Thinking about the barges made me try very, very hard to manipulate material into the form I had in mind. I’m reversing course today and will let the material dictate the form. Which means I’m not sketching or drawing, like I felt I needed to do with the boats. I’ll dig through the communal pile, see what’s there, and start cutting. Let’s see what happens.
I had dinner last night with Tom Gauld, an illustrator whom I have long admired and sometimes been rightly jealous of. I’ve enjoyed discussing collage for four days, but I was even more at home sitting at the Prince George Pub talking pens and inks and publishing. If you don’t know Tom’s work, you should. He just completed a huge piece for the NY Times that will knock off your socks. The best thing is that Tom is SUPER nice: he paid for dinner.
Thanks for reading!
I hope I wasn’t rude.
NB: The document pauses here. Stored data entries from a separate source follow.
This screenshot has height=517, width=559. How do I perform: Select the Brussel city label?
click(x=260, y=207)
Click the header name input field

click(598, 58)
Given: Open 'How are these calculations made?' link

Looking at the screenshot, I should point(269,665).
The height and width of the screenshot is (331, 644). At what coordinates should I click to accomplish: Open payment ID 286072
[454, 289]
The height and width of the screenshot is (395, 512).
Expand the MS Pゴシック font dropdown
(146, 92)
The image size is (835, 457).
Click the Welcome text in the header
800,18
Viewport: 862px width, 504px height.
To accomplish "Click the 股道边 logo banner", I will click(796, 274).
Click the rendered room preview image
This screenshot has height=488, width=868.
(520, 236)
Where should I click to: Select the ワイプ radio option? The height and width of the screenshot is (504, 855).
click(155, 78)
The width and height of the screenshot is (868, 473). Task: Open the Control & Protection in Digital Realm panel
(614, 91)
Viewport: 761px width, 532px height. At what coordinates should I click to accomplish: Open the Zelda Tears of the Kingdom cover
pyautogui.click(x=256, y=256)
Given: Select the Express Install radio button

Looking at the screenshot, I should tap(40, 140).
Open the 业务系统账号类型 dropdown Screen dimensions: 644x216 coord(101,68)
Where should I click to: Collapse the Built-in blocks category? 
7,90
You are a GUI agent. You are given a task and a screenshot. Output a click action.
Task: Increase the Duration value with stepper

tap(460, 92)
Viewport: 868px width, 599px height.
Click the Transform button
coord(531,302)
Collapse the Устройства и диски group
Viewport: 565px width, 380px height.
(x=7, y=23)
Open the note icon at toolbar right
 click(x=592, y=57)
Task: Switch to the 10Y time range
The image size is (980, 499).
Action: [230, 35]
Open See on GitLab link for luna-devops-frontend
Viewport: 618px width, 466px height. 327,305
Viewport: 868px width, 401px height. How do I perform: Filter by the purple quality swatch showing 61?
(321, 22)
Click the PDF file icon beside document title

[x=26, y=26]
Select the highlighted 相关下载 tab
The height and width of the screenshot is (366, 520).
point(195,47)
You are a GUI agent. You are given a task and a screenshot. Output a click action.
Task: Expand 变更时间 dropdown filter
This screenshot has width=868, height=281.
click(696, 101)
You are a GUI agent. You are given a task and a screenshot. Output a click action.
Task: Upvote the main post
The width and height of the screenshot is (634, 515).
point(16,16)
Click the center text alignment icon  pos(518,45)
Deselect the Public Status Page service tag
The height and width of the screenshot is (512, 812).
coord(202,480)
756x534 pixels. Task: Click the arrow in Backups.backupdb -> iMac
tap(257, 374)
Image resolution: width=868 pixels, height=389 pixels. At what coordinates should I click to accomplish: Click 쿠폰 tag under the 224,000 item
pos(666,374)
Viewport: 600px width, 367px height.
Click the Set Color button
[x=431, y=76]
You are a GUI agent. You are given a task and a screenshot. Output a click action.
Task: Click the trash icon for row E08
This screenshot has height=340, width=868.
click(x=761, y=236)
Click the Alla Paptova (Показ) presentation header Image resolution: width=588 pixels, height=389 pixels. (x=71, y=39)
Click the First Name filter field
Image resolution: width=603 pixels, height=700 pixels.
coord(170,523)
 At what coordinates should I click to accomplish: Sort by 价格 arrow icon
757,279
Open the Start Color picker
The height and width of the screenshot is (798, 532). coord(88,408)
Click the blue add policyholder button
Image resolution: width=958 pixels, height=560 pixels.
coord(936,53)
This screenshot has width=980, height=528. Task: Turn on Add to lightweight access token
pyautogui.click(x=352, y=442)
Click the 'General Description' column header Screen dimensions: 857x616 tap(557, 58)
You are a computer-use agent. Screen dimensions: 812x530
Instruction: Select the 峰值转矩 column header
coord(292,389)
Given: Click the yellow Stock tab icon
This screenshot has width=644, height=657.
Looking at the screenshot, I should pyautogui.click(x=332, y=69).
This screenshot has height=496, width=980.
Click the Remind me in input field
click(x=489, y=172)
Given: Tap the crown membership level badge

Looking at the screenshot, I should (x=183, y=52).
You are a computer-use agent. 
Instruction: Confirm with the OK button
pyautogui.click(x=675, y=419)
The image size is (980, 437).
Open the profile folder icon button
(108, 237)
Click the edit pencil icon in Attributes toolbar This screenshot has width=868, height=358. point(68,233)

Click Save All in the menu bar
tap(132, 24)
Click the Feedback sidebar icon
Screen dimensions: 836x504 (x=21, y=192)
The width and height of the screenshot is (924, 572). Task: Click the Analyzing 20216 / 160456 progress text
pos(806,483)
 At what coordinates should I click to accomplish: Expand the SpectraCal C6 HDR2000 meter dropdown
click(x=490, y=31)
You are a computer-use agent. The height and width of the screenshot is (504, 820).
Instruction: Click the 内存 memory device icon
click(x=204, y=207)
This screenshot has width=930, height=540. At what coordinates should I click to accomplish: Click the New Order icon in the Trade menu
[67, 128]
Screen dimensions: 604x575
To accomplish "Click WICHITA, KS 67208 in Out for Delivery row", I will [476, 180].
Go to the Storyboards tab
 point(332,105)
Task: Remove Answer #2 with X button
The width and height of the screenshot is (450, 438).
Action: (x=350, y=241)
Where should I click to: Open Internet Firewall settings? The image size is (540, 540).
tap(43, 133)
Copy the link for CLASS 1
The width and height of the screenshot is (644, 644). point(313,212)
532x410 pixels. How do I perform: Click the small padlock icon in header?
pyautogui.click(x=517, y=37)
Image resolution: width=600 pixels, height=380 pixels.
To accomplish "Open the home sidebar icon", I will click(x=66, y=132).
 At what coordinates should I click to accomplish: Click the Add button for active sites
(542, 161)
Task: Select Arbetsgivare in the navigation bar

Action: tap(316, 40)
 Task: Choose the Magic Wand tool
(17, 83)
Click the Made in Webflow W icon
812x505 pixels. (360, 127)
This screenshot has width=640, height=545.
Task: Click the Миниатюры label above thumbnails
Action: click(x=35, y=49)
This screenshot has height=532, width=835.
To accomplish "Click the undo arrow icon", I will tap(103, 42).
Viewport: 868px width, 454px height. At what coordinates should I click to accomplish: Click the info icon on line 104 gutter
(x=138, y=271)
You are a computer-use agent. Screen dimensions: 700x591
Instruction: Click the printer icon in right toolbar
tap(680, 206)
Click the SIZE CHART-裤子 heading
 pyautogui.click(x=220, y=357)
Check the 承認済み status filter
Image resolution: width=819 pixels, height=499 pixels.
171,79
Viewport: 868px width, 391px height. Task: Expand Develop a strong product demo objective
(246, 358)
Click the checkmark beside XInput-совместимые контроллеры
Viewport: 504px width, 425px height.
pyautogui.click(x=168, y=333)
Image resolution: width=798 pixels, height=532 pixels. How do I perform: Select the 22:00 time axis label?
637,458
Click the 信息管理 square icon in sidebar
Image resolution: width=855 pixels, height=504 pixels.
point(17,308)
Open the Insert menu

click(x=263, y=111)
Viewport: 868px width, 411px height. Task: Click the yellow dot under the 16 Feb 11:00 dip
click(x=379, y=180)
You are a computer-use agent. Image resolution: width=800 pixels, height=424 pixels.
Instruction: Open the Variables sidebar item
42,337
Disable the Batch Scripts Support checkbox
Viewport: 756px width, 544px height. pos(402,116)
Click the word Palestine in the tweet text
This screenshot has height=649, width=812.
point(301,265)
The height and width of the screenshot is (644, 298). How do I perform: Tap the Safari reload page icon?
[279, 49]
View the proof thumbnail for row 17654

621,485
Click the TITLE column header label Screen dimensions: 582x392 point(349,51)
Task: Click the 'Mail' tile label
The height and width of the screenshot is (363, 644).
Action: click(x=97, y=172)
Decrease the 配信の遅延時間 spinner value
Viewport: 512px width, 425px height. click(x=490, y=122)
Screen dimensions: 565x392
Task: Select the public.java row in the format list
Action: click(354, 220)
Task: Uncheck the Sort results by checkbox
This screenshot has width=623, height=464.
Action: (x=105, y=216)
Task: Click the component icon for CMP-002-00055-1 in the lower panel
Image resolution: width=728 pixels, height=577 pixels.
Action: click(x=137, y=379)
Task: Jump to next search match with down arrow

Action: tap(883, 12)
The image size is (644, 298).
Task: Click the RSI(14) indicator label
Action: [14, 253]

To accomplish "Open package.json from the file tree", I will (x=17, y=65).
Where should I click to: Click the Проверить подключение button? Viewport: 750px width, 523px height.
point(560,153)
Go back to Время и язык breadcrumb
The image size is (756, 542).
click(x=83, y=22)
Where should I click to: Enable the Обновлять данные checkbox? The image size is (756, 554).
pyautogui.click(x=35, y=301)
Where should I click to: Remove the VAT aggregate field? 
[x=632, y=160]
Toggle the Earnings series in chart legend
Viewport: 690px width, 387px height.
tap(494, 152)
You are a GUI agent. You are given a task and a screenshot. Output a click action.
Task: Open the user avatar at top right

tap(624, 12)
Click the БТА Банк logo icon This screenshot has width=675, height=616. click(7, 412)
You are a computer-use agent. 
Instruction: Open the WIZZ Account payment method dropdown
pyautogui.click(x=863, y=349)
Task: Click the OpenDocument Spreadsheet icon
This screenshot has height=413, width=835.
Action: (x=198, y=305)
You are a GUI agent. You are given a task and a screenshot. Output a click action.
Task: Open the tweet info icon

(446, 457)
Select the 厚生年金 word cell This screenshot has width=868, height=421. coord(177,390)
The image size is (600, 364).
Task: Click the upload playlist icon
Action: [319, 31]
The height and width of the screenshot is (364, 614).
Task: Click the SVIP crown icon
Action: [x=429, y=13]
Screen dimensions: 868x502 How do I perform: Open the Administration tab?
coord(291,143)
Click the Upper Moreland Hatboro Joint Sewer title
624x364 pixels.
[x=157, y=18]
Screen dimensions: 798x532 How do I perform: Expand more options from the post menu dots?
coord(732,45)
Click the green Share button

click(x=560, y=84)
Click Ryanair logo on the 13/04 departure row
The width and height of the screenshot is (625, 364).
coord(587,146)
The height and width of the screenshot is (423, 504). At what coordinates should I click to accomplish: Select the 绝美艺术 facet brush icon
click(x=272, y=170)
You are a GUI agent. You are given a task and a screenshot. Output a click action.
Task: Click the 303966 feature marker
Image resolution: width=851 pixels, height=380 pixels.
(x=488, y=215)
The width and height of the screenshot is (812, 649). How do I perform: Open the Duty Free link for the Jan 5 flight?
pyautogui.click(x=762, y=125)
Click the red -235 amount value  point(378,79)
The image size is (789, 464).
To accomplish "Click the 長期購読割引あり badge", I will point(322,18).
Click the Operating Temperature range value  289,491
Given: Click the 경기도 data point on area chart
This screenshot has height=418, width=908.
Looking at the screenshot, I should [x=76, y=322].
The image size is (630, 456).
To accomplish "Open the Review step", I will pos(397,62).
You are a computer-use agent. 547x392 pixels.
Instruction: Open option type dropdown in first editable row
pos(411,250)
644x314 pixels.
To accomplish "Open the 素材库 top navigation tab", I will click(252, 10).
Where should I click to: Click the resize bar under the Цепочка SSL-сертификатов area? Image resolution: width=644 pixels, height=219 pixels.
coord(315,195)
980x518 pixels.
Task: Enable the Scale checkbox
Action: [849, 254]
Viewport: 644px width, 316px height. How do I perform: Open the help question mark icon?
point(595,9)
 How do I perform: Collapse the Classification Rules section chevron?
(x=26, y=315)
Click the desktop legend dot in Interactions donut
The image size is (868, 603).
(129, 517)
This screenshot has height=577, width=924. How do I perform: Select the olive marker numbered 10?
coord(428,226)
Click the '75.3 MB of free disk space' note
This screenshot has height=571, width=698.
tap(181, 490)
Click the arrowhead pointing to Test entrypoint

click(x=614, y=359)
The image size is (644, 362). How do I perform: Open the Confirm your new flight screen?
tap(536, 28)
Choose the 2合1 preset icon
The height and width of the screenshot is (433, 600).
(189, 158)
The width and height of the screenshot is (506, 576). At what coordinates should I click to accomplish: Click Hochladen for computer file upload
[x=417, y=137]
I was just thinking, hard.
Hard things are hard! Sticky things are sticky! I love that you’re challenging yourself and your art in your current home, Hackney Wick(y)! 😅
I dig tagging along with you on this. I understand your frustration and also appreciate it. I think sometimes we need stuff to not work exactly the way we think it should to bump us out of a rut or shake up our routine to make us think about something else or think differently. One of the YouTube channels I follow was talking recently about Mickey Mouse park. It's a field behind the Disney animation studio in California and was Walt's original plan for making a theme park. It didn't work out, but because it didn't, we have Disneyland instead! (https://www.youtube.com/watch?v=-FpB6RnkNxE)
So, just because a project doesn't go how we envision it or want it to go, who knows what door that will open for something even better!
So. Stinking. Jealous. you had diner with Tom Gauld. Love his work.
Interested to see what sails when you get back home. Seems like you enjoyed this endeavor.